Student Loans – subsidized/unsubsidized and legislation status

First, thanks to everyone that has been commenting in Facebook on my posts.  I have learned what I don’t know and will share some of this in a follow up blog entry.  Again, thanks.

For today, the focus (or lack thereof) is subsidized, unsubsidized and direct loans.  These are the loans where the current rates are in question due to the expiration of the law.  First, let’s explain the difference between these 3 types of Stafford loans.

Subsidized:  The “subsidized” term does not refer to the lower interest rate.  It means that the government pays the interest on the loan as long as you are a full-time college student and until you are 6 months beyond being a full-time college student.  This loan is allowed based on financial need and has a maximum loan amount of $3500 the first year and goes up by $1000 each year after that.

Unsubsidized:  With this loan, interest accumulates on your loan and is added to the loan amount while you are a student.  This loan is given at $2000 above and beyond the subsidized loan.  This loan is also based upon need.

Direct loan:  This is similar to the Unsubsidized loan but is not based upon need, as I understand it and is at a higher interest rate.
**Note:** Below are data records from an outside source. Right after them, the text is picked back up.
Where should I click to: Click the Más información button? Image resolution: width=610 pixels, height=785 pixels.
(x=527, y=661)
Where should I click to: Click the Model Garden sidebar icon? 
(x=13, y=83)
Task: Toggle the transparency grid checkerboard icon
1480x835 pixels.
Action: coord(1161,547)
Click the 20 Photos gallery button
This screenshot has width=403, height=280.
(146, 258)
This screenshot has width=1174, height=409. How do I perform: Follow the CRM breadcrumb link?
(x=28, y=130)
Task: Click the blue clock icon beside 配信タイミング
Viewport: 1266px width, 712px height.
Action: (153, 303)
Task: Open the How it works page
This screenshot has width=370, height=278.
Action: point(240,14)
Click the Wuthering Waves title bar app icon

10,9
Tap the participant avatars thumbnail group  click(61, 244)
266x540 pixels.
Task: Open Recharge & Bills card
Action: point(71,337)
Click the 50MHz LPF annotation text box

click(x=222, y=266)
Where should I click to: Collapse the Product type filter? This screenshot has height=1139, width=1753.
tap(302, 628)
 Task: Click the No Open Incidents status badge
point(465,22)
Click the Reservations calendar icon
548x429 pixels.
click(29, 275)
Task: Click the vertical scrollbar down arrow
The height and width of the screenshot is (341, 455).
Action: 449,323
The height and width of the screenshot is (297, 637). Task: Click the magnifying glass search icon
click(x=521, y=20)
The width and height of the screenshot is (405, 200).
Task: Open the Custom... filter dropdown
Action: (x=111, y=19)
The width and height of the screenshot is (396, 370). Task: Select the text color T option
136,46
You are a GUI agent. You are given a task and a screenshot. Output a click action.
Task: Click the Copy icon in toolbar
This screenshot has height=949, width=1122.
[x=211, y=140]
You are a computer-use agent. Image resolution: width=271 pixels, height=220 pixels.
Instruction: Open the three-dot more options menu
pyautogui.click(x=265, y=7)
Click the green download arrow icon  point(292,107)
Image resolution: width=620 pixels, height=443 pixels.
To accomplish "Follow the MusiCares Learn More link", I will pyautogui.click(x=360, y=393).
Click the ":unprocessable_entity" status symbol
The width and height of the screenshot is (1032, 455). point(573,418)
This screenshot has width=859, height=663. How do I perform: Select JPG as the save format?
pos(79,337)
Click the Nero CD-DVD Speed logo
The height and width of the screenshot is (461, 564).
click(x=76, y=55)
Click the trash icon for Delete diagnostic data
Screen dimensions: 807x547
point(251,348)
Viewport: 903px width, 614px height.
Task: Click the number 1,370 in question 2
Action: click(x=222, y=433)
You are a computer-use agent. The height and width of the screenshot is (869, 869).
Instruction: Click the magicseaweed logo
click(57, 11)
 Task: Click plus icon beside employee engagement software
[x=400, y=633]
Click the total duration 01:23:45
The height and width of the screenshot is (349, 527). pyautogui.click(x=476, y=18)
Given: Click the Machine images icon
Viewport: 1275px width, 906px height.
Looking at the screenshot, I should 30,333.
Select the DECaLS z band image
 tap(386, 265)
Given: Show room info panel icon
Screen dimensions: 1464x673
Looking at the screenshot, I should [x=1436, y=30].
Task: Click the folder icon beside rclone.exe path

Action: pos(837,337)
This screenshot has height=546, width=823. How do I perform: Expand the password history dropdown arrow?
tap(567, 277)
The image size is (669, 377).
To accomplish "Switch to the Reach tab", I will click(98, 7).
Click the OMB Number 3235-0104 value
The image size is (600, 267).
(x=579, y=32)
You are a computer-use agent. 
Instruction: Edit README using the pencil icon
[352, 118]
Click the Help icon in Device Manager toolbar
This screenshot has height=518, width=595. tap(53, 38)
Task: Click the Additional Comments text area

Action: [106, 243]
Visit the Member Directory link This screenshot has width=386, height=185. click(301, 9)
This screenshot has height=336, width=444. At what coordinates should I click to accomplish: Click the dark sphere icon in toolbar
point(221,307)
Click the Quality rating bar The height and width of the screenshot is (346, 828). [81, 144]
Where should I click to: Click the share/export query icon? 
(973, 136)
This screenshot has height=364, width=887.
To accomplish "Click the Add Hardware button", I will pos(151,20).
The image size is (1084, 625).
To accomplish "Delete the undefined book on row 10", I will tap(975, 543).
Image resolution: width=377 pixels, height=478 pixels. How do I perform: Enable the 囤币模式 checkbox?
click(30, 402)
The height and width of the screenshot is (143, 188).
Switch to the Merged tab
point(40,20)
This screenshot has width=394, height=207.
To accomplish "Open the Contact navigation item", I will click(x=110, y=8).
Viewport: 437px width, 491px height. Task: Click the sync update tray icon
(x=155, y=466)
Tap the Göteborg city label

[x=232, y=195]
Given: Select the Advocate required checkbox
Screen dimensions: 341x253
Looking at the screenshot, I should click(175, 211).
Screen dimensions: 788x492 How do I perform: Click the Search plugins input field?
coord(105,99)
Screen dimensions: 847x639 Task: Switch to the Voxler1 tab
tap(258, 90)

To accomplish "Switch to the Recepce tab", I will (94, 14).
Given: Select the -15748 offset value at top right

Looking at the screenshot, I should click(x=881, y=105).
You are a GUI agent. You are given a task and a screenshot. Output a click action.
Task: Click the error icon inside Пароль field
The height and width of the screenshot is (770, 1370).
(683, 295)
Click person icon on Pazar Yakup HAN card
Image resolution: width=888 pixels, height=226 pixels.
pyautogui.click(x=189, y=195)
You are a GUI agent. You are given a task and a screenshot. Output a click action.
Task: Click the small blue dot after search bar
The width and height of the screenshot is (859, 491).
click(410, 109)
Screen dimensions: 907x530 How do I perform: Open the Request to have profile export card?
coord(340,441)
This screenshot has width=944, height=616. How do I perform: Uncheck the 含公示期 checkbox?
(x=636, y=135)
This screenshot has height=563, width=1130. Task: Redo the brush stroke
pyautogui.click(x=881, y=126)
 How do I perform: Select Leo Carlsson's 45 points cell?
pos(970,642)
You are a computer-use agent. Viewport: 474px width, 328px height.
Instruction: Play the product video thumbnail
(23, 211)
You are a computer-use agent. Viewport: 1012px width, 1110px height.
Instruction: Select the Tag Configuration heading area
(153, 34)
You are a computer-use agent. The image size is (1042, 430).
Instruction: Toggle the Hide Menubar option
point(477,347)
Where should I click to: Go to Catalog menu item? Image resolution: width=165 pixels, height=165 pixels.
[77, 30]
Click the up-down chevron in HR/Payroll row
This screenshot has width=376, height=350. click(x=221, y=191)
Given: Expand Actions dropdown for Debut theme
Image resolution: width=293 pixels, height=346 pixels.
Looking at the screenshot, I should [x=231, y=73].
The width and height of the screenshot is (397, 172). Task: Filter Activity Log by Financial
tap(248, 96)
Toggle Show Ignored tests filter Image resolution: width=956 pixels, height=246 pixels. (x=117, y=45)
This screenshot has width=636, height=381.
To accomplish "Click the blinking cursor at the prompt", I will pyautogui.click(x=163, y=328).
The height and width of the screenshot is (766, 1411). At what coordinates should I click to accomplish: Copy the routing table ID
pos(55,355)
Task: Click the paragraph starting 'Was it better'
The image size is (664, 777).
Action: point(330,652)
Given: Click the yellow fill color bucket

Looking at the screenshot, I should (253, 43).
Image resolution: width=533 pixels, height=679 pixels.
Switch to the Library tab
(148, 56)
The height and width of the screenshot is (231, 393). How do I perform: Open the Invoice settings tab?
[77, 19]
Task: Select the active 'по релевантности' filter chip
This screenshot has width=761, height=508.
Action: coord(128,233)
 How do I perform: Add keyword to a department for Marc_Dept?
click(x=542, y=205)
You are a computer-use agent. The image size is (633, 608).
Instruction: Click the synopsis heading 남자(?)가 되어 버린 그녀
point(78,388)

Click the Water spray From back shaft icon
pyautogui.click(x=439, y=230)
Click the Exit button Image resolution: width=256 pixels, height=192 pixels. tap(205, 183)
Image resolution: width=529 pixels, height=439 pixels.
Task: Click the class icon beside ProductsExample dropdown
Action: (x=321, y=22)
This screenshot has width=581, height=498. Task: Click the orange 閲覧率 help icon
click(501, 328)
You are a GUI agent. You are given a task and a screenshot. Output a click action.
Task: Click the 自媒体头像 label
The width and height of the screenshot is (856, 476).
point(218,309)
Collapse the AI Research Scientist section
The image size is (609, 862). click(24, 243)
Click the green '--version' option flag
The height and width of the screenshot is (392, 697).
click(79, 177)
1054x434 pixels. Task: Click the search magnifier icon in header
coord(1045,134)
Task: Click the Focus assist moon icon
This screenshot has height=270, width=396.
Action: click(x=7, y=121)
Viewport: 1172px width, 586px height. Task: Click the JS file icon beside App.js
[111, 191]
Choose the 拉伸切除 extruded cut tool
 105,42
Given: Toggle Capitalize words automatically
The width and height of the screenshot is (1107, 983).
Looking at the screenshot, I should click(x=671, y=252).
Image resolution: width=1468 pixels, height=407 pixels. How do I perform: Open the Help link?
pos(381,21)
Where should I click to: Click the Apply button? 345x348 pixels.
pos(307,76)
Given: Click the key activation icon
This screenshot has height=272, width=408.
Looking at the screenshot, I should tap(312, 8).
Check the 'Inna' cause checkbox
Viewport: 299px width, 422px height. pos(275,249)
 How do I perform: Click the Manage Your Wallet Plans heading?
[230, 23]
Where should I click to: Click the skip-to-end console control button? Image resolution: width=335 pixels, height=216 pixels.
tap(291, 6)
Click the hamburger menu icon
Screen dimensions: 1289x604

Ok, with that out of the way, let’s explain the current law before it expires.  The rates are:

Subsidized: 3.4% fixed

Unsubsidized:  6.8% fixed

Direct Loans:  7.9% fixed

What will happen when the law expires?  Subsidized and Unsubsidized loans will be at 6.8%.  Will this happen?  In short, NO.  Both sides want to help students pay for a college education, but have disagreements on how it should be done.  Here are the proposals:

1.  HR 1911 – The week before last, the House Republicans pass this bill.  It states that both subsidized and unsubsidized loans would be tied to the 10 year bond rate plus 2.5%.  Given Friday’s close, this would put the current rate at 4.62%.  The big “gotcha” here is that these loans would now be variable with a cap of 8.5%.  Direct Plus loans would also be affected and would be have both the rate and cap 2% higher than the subsidized and unsubsidized rates.  Interesting that this solution would have a lower initial unsubsidized rate.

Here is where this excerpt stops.